Quoique notre puissance paraisse augmenter indéfiniment, notre souveraineté s'établir partout et sur tout sans conteste, c'est bizarrement dans un royaume de plus en plus étroit, ennuyeux, et misérable.
Les terres inconnues peuplées autrefois sur les cartes de géographies de licornes et d'hydres, à présent qu'elles sont explorées, le sont de populations affamées, de problèmes politiques insolubles, et de la perspective de catastrophes écologiques à grande échelle mettant en péril toute la planète.
Le XIXe siècle bourgeois, mercantile, colonialiste, industrialiste, paraît un havre de poésie à côté de la bassesse réaliste d'aujourd'hui.
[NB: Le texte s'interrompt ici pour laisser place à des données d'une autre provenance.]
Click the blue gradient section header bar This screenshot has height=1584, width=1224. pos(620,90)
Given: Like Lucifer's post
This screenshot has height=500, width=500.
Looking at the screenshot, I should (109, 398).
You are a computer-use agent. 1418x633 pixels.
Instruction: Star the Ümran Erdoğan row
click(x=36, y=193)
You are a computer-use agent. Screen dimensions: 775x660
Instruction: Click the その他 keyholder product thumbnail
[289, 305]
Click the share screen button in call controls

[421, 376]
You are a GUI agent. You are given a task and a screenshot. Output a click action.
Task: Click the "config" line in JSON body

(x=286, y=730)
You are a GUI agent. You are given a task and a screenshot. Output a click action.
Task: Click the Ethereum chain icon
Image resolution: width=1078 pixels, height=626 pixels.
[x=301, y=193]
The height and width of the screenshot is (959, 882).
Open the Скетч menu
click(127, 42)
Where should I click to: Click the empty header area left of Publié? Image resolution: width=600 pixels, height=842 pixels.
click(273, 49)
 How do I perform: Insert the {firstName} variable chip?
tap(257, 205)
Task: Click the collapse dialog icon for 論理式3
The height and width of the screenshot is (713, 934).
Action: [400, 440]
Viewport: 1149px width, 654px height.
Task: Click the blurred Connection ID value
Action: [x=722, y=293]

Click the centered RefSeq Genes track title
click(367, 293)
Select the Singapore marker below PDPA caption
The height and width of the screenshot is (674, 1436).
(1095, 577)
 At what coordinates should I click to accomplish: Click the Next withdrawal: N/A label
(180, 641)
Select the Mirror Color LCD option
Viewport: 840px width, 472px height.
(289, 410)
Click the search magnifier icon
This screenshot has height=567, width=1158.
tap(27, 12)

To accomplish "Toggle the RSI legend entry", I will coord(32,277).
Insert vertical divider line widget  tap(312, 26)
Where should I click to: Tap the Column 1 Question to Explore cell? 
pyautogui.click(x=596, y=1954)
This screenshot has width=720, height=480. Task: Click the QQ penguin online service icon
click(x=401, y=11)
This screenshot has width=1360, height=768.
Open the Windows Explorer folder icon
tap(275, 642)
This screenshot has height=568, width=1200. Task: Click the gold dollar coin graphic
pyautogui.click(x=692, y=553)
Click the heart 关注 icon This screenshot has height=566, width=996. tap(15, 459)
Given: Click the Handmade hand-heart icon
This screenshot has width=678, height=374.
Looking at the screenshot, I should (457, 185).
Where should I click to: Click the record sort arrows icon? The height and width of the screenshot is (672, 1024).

La modernité de jadis, celle des wagons de chemin de fer, des voyages transcontinentaux, conservait tout le romanesque dans son matérialisme enfantin alors que la nôtre qui fait l'apologie du néant n'offre que l'angoisse existentielle (et son cortège de perversions [sexuelles]) comme remède distingué à l'ennui, et la violence radicale au vulgaire.
Comme si l'intelligence se prouvait par l'abandon de toute croyance, et la lucidité par le cynisme.
Mais s'il n'en reste qu'un [pour prouver le contraire] je serai celui-là.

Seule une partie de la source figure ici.